The second piece in “Sueños” is a set of banners with photos of young Latino immigrants from different backgrounds to give “an opposite view of what this administration [Trump’s] is portraying of Latinos highlighting the different spectrums of migration,” Reyes said.
The people featured are young Latinos who came at a young age, had recently arrived or were born in the U.S. but whose parents are immigrants. The idea of these banners is to provide a voice for young Latinos and “let others know they are an important part of the movement,” Reyes added.
These young Latinos are activists and students involved in different immigration rights organizations in Baltimore.
As Latinos are often portrayed as the struggling minority community, “Sueños” has provided a space for these young activists to “represent us in a different way and show others that we made it,” said Julia Avilés-Zavala, one of the young women featured in the art project.
Reyes’ inspiration comes from his own experience as an undocumented student. He left Guadalajara with his family when he was five years old. He arrived first to Los Angeles and later moved to Baltimore.
After being involved with immigrant rights organization CASA for four years, Reyes became a high school teacher. Art has been the avenue for him to contribute to the immigrant rights movement. Through his photos, he wants to represent Latinos in a different way and to inspire the community to speak up.

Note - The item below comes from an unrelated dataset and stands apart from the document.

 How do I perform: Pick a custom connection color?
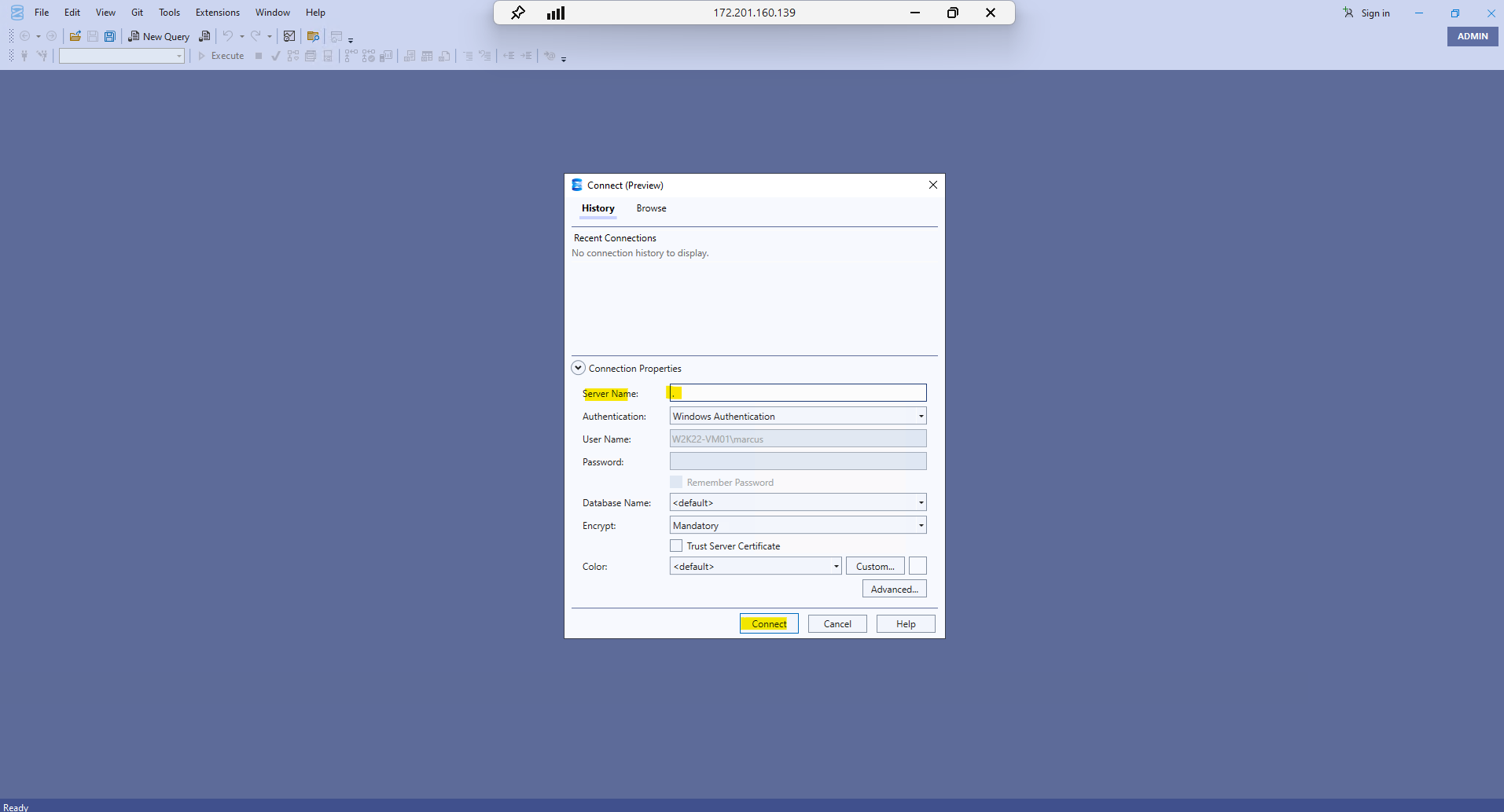(874, 565)
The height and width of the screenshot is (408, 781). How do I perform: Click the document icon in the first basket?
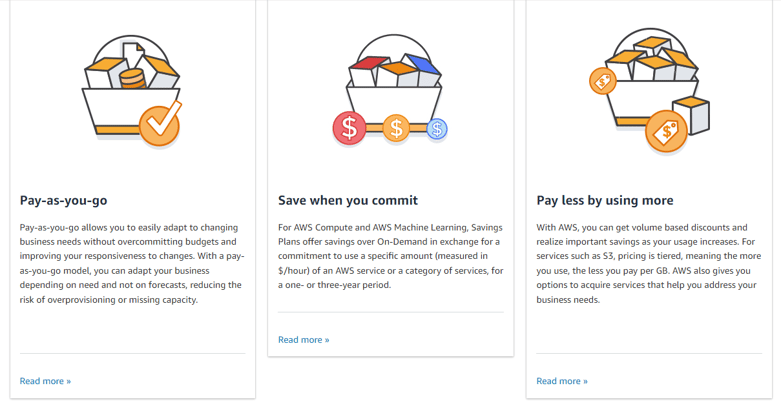133,55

“I tell my students to dream big and that the world is yours. When I dream, I don’t dream of borders or barriers,” Reyes said.
The two-piece art project was featured at Light City, an international art festival in Baltimore last April. Reyes is currently working with other organizations to get more funds to show his art in other areas of the country.
“I am creating artwork for the movement,” Reyes added.
“Sueños” Is not the only project Reyes has worked on. Jóvenes Guerreros is a photography journal featuring different people to emphasize who “we have in our communities and what we find beautiful about our neighbors, neighborhoods, our families, our languages, and our cultures,” Reyes said.
Reyes is now part of a project called “Borderless” with CASA. This is a mobile studio that holds arts-based workshops with local artists and the community to promote social change.
The next exhibition of Sueños will be at El Paso, Texas, at the end of August as a demonstration against the SB 4 “show me your papers” Texas law.